(Dataset records)

*** Block opens ***

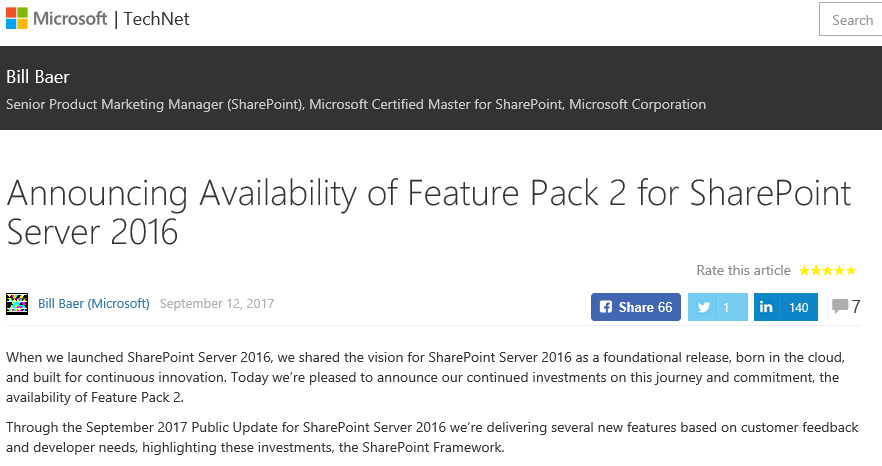Image resolution: width=882 pixels, height=466 pixels.
Task: Click the author avatar thumbnail
Action: (17, 304)

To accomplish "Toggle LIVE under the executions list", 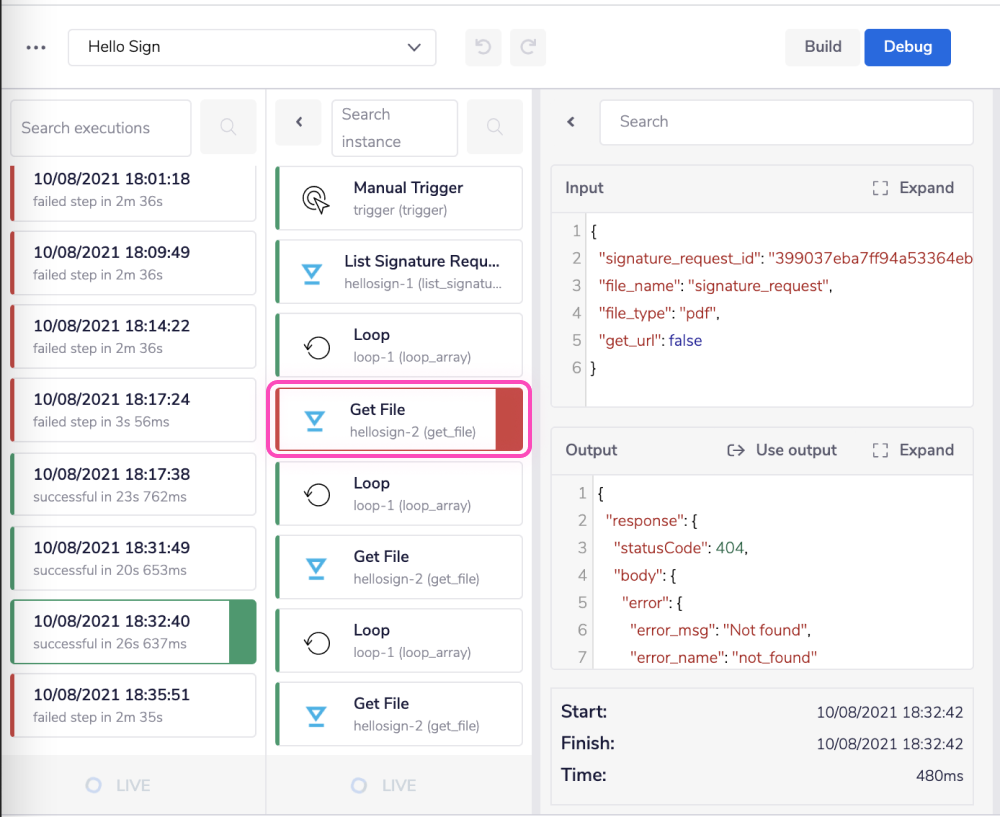I will point(118,785).
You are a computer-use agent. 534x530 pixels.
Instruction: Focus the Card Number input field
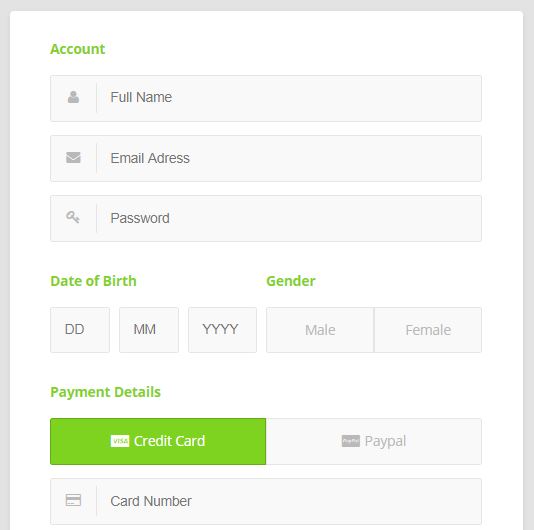click(266, 501)
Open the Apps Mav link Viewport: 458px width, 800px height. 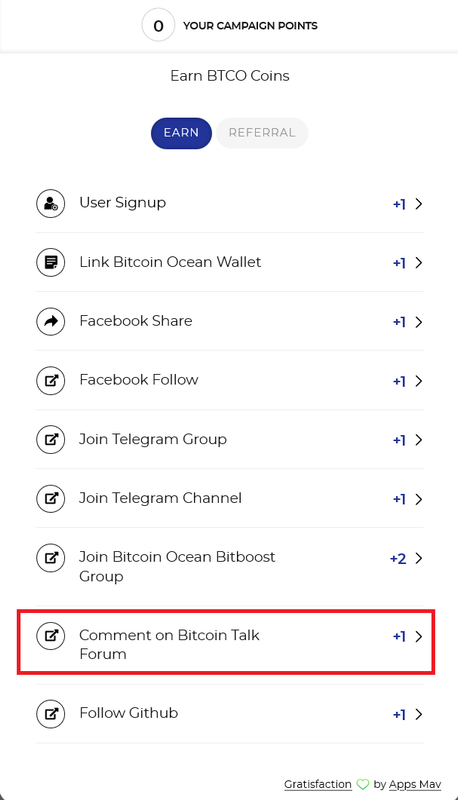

*** Block closes ***

> What needs to be done
Could you repeat exactly the lines from the one containing "You are a computer-use agent. 534x530 pixels." through the last line of the records, both included, without the pictures?

> Written response
You are a computer-use agent. 534x530 pixels.
Instruction: Focus the Card Number input field
click(266, 501)
Open the Apps Mav link Viewport: 458px width, 800px height. 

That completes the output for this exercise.